My Beloved never phones me at work unless something catastrophic has happened, and as our lovely daughter in Scotland is now 5½ months pregnant a stab of sheer terror ripped through me when I saw who the message was from.
Muttering some sort of explanation to the class (Oh Shit!) I attempted to open the message. My fingers were shaking so much I kept on hitting the wrong keys.
At last I got it open and read the text.
Ah.
At least it wasn't my daughter.
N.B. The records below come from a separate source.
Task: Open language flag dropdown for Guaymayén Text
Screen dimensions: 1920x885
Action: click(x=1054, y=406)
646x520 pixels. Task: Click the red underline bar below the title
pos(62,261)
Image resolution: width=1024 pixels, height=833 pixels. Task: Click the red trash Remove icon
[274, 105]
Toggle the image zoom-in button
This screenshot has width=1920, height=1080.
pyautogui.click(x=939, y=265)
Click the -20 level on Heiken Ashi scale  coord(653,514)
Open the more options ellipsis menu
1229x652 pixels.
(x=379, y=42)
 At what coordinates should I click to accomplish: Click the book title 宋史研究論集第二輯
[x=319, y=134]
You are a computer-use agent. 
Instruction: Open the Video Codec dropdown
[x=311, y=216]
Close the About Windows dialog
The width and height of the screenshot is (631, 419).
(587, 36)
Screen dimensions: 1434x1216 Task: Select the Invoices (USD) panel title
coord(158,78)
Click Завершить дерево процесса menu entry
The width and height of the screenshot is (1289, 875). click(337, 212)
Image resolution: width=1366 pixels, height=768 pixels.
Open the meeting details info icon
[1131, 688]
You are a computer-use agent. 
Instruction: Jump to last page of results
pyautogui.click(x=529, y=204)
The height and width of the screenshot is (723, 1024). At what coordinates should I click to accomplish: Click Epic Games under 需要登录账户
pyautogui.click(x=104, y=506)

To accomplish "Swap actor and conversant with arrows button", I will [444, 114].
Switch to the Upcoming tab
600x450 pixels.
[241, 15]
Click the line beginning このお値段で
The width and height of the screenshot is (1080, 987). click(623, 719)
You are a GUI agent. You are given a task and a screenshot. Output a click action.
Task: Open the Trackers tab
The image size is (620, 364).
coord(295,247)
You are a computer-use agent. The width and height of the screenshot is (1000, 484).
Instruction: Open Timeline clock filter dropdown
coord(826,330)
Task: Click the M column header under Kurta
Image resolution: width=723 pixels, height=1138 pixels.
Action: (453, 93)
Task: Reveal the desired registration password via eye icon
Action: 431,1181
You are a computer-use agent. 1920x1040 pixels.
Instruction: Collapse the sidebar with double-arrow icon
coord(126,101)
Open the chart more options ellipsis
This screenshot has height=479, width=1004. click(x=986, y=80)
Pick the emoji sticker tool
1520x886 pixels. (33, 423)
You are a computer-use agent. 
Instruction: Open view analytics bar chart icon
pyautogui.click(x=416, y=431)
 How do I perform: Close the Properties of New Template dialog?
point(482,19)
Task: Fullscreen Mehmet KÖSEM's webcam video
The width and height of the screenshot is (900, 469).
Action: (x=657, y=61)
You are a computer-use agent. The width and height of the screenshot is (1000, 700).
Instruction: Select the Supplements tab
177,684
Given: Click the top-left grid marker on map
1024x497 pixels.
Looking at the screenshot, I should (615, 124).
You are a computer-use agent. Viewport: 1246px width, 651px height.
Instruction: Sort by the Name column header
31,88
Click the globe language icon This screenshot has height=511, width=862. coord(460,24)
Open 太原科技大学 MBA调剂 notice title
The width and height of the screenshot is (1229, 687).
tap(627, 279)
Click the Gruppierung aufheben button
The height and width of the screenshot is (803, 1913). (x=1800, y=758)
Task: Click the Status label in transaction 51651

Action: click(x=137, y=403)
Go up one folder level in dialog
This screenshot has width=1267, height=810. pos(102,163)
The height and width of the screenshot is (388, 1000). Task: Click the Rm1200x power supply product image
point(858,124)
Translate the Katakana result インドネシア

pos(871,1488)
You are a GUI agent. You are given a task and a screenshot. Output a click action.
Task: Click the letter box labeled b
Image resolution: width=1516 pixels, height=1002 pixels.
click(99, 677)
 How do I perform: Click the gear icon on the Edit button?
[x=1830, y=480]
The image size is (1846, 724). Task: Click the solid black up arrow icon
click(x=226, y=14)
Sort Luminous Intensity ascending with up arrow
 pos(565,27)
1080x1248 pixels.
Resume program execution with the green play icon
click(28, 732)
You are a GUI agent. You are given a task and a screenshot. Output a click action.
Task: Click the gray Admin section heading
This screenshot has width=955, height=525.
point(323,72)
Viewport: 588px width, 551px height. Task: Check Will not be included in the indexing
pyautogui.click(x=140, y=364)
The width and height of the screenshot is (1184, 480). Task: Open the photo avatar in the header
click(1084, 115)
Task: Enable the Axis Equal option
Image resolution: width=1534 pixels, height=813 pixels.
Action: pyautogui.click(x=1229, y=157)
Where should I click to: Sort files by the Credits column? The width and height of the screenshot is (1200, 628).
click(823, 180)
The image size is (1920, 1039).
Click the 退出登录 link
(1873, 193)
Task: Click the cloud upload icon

In fact it wasn't anything catastrophic, or at least I thought so.
Apparently the message was sent because my beloved (deliberate reduction from capitalisation here) was so shocked by what she had found that she JUST HAD to send me an urgent text.
What had she found?
my introduction to Whisky, age 5 months. |
No.
Was it the bill from Amazon for my latest ebook purchases? (She thinks I should just use the library and never buy books)
No.
Was it the collection of Playboys from the 1970s I had rescued from a second hand book store?
No.
Dear God In Heaven. Had she stumbled across my blog on the Interwebthingy?
No.
It was apparently much, much worse than any of these scenarios.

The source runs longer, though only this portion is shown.